§ PROBLEM DESCRIPTION
Your answer must be every line of the data that holds the string "agent".
___ MATERIAL FOR THIS TASK ___
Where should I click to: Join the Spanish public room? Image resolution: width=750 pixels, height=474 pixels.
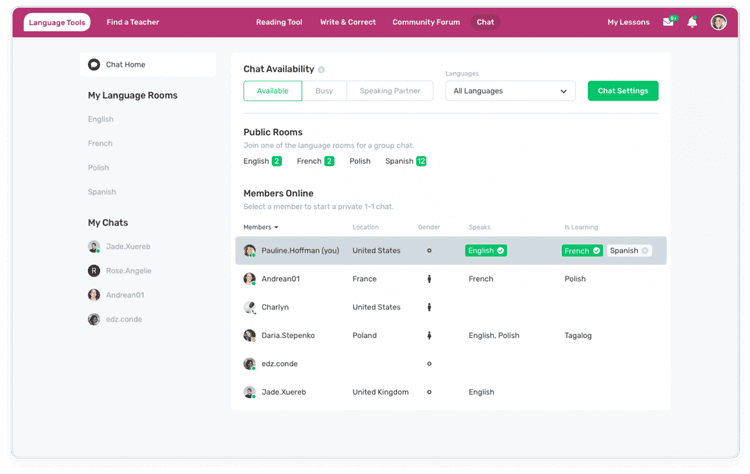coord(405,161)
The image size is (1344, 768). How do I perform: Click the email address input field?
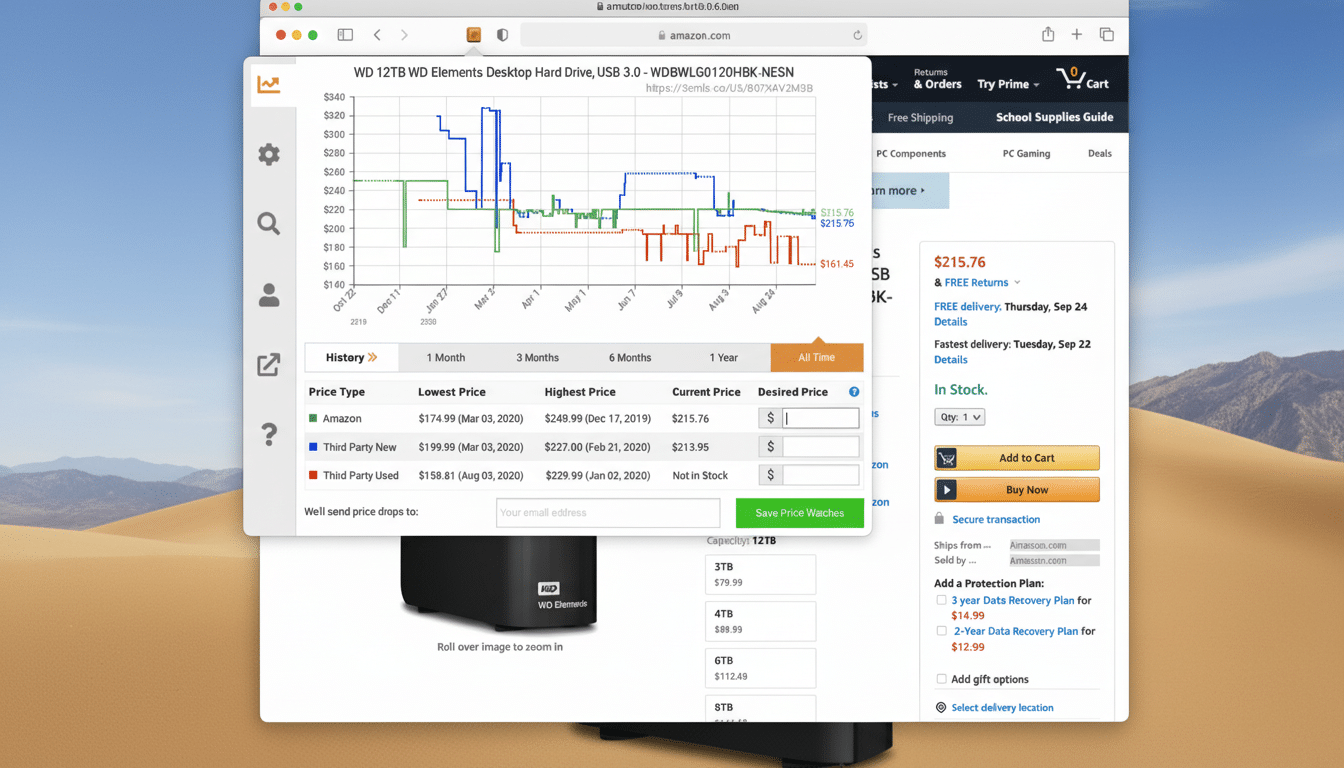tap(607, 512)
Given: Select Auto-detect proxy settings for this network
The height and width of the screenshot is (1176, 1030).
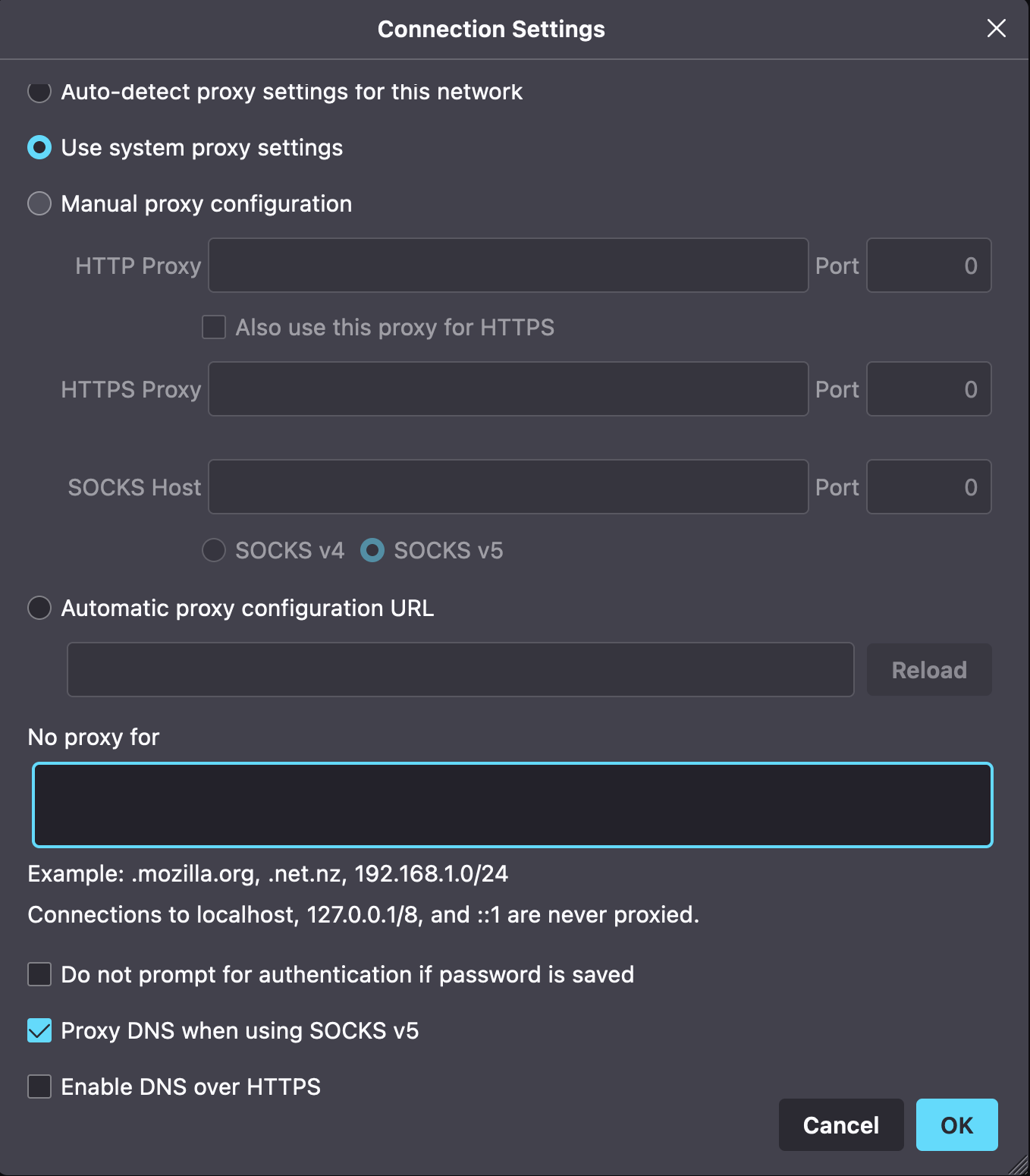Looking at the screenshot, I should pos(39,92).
___
___ MATERIAL FOR THIS TASK ___
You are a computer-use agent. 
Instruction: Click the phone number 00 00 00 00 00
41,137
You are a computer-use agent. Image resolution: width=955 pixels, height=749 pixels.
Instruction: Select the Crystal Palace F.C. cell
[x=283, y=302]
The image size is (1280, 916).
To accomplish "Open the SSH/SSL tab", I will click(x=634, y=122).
___
___ MATERIAL FOR THIS TASK ___
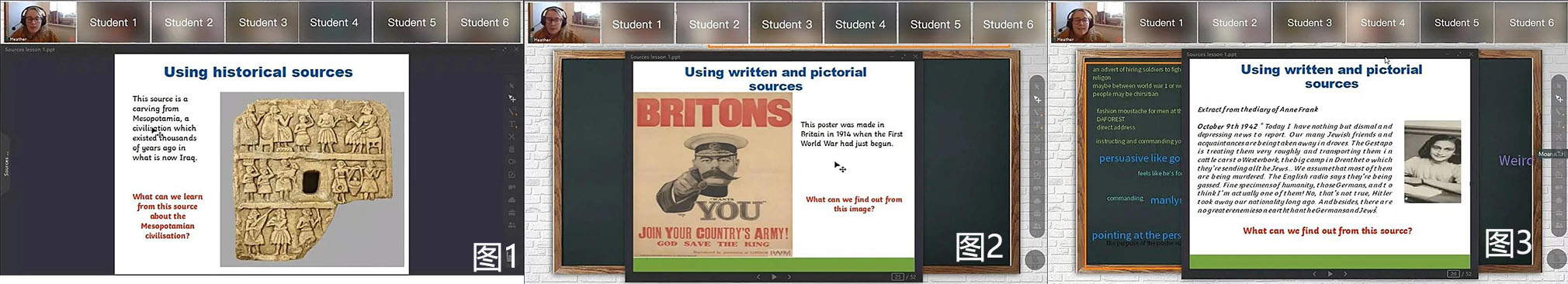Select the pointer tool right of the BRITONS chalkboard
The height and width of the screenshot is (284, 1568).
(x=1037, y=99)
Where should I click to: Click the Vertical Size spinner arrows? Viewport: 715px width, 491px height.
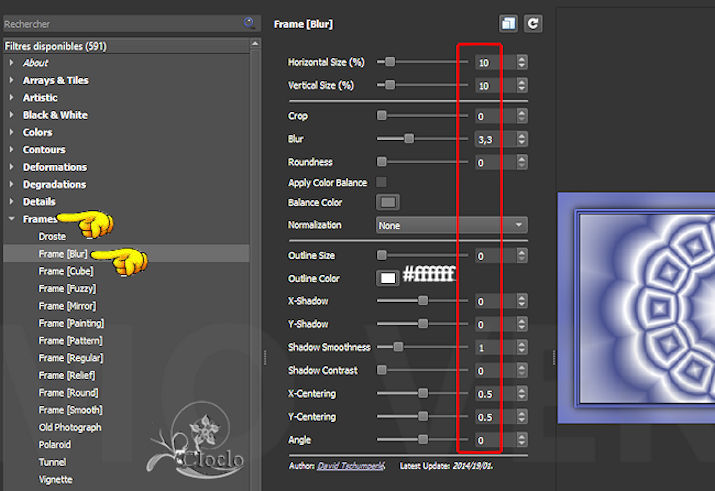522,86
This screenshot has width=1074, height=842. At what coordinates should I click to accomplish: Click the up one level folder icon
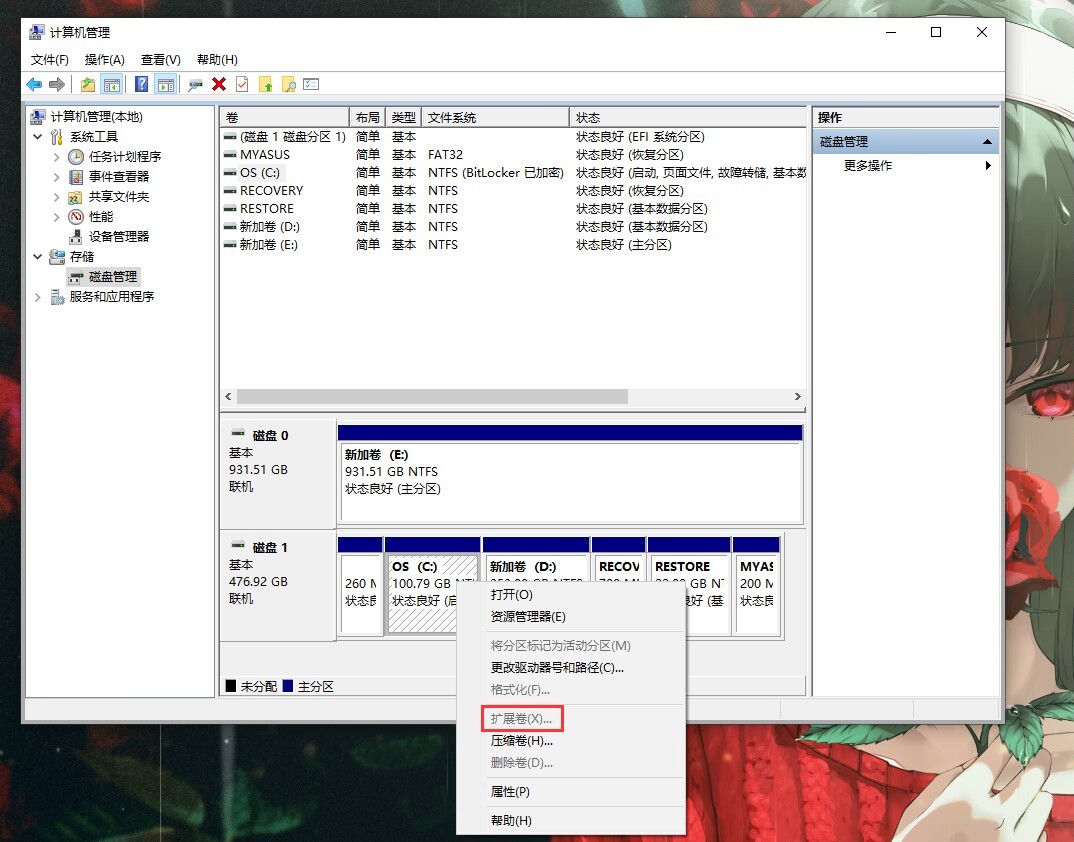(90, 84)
___
§ OUTPUT
You are a computer-use agent. 
You are a computer-use agent. Image resolution: width=955 pixels, height=749 pixels.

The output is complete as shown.